Turmeric Roasted Cauliflower
- 1 head cauliflower cut into bite-sized florets
- 1 tbsp avocado or olive oil
- 2 tsp turmeric
- 1 tsp cumin
- 1 tsp cracked black pepper
- 1/2 tsp sea salt
Roasted Cauliflower Salad Base
- 5 oz arugula
- 1/2 bunch parsley coarsely chopped
- 1/2 red onion thinly sliced
- 1/3 c marinated black olives chopped
- 2 tbsp sesame seeds
Yogurt Tahini Dressing
- 1/4 c greek yogurt
- 2 tbsp unfiltered extra virgin olive oil
- 2 tbsp tahini
- 1 lemon juiced
- 1/2 tsp cracked black pepper
Preheat the oven to 425.
Cut the head of cauliflower into small, bite sized florets. Place the florets in a large bowl and add the oil, cumin, turmeric, salt and pepper, then toss to coat.

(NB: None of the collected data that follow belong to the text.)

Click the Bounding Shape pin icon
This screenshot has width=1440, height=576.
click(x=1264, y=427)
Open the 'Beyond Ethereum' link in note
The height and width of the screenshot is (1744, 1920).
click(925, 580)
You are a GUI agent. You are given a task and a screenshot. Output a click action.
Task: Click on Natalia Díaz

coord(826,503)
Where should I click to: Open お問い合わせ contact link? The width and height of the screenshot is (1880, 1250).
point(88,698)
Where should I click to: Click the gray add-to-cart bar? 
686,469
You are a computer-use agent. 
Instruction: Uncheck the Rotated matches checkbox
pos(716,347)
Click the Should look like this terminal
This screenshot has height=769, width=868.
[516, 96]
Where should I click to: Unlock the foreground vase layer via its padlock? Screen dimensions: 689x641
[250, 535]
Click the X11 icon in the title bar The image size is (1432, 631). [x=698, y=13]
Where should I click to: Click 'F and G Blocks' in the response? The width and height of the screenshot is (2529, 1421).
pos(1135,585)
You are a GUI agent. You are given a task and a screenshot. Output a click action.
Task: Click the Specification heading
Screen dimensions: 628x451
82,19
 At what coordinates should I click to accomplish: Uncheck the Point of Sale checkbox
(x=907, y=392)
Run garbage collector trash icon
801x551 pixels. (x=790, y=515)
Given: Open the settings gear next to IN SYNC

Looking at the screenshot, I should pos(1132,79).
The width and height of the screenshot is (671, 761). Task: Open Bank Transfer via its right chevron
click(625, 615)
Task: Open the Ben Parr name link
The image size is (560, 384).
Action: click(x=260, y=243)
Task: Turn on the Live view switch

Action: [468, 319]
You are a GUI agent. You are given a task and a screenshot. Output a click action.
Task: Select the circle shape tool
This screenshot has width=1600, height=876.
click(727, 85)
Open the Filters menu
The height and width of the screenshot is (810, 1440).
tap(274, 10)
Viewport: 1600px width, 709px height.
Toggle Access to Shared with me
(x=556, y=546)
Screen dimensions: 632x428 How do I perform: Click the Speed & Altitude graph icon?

Spread the cauliflower onto a baking sheet and roast, stirring once halfway through, until tender and browned in spots, 20 minutes.
While the cauliflower is roasting, make the salad base. In a large bowl, combine the arugula, parsley, red onion, sesame seeds, and black olives. Toss to combine, then spread the salad onto a platter.
Make the dressing. In a small bowl, whisk the yogurt, olive oil, tahini, lemon juice and pepper in a small bowl. Thin with water to achieve desired consistency. Taste for seasoning and add additional pepper if needed (skip the salt, as the olives add a briny kick).
Top the salad with the roasted cauliflower, then drizzle with the yogurt tahini dressing. Serve warm or at room temperature.
The roasted cauliflower keeps well on its own in the fridge in a sealed container. Reheat by sauteing in a dry pan over high heat or in the microwave for 1 minute. Alternatively, serve it cold as a packed lunch with the salad base.